HIAA is joining Canada’s airports in asking the federal government to increase support to the air sector by collaborating on reasonable financial solutions and implementing a
national, science-based approach to safely restarting air travel, such as airport testing and health screening. Restarting air travel is key in rebuilding Nova Scotia, and Atlantic Canada’s economies, through the tourism sector and beyond.
“The impact on regional air capacity as a result of COVID-19 has been devastating,”
says Darlene Grant Fiander, President of the Tourism Industry Association of Nova Scotia (TIANS). “Recovery and rebuilding of our aviation sector will require focused financial and policy support so that Halifax Stanfield can continue its role as an economic
powerhouse for both tourism and trade in the Atlantic region. A strong HIAA will ensure the resumption of the regional routes that have been discontinued during the pandemic.”
Halifax Stanfield plays an essential role in not only tourism, but also the broader
economic impact of the entire Atlantic region. Pre-pandemic, the airport community supported 5,700 on-site jobs and contributed $3.8 billion annually to the Nova Scotia economy.

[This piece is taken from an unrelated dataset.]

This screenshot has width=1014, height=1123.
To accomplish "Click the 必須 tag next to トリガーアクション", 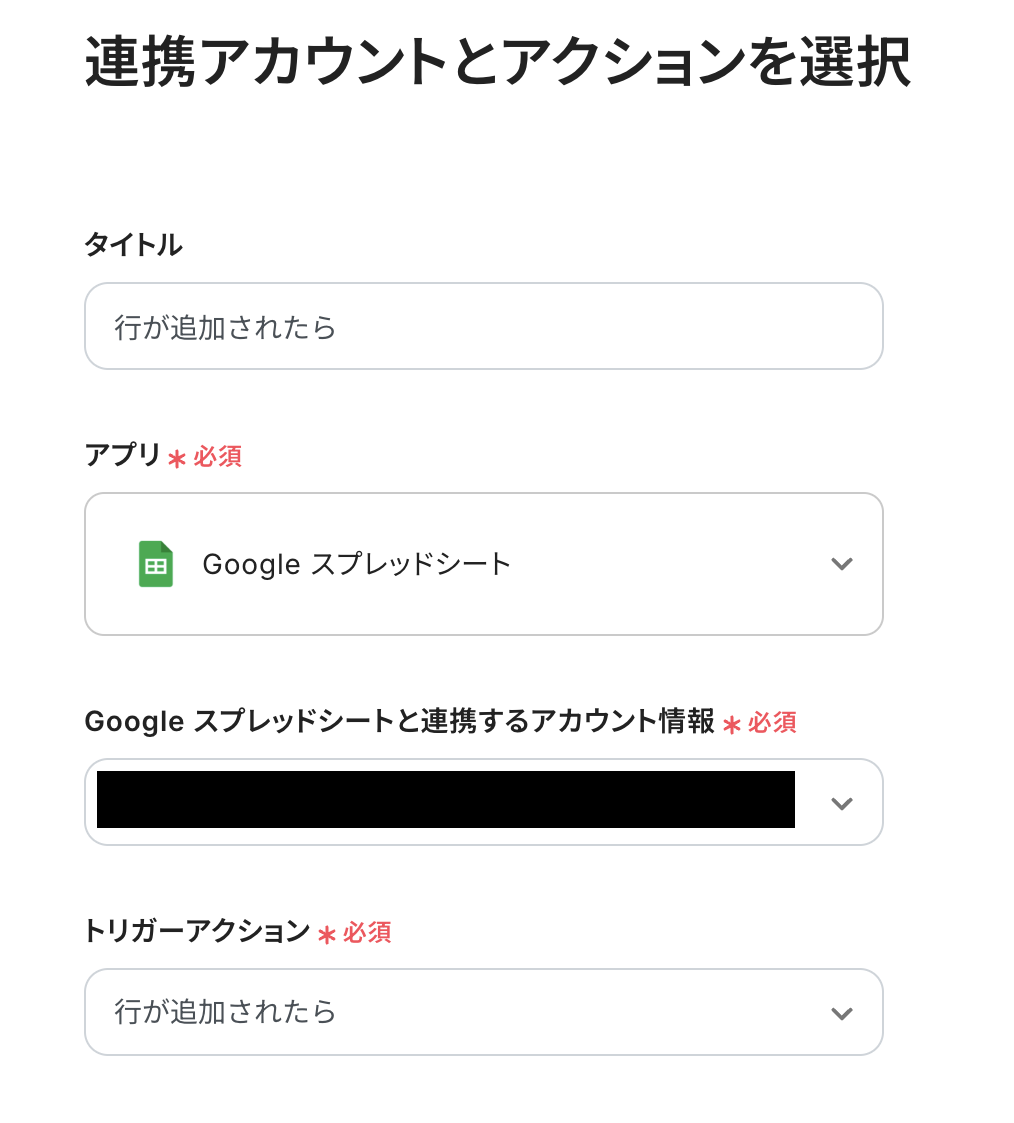I will click(x=366, y=933).
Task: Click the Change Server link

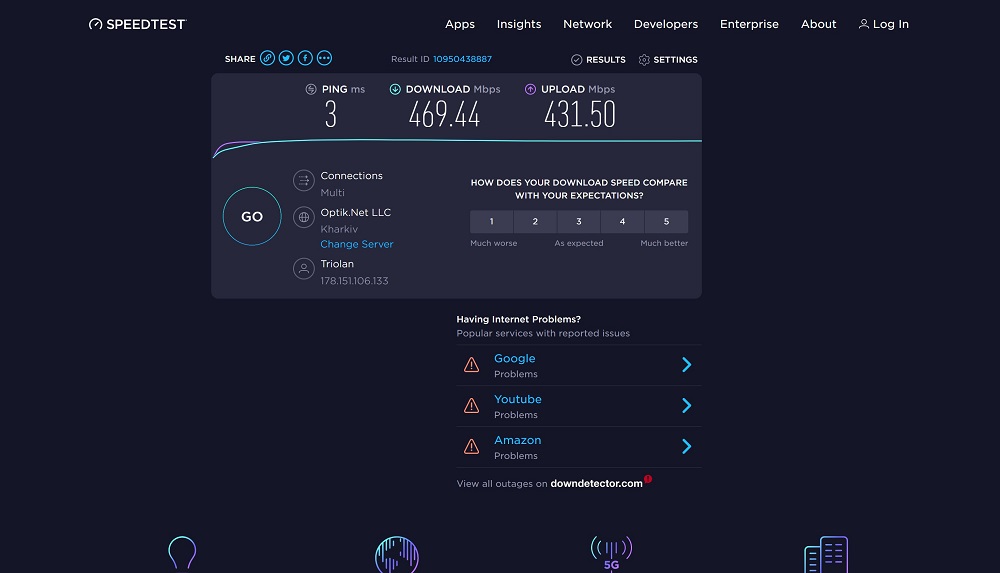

As a result of COVID-19, it is expected that 50 per cent of Canadian aviation jobs will be lost, and even more could be affected in the tourism and hospitality sector.
“It’s been a very challenging year to operate at the airport,” said Lisa Olie, General Manager, Liquid Assets. “While this past year has been hard on us from a retail standpoint, the pandemic forced us to look at our business model in a new way. We now offer delivery service to supplement our much smaller revenue stream from airport activity. One of the most satisfying things we hear from airport customers who need to
travel during the pandemic is that they’re glad we’re open for them. Being there for our customers in any manner they need us continues to be the reason we open up each day at Halifax Stanfield.”
As a critical piece of transportation infrastructure, Halifax Stanfield remains open to safely move essential workers and goods, such as vaccines, facilitate medevac and support other important services that support Canada’s economy and recovery.
Throughout the pandemic, Halifax Stanfield has significantly enhanced health and safety measures throughout the facility, including implementing new cleaning and sanitization protocols, physical distancing, and mandatory masking, limiting the terminal
building to travellers and workers, and issuing reminders about self-isolation
requirements and good personal hygiene.
HIAA also reduced its operating expenses to the extent possible while maintaining safe and secure airport operations. Airport authorities in Canada, including HIAA, operate on a user-pay model, and without users there are only so many levers to pull to manage a financial crisis of this magnitude. Whether one or one thousand airplanes land, the cost
to safely operate the airfield, terminal building and property remains largely the same.
HIAA remains concerned about its ability to support the economic recovery of the
province and region the longer this crisis goes on, and to reconnect community
members to their loved ones, clients, and education institutions, when the pandemic and associated travel restrictions ease.
“We have truly missed our passengers this past year and we’re ready to support them when the time is right to travel again,” said Carter. “I am confident we will recover from COVID-19, however it will not be easy. We’re committed to continue to serve our passengers and look forward to better times ahead as our communities and the aviation sector recover from the impacts of the pandemic.”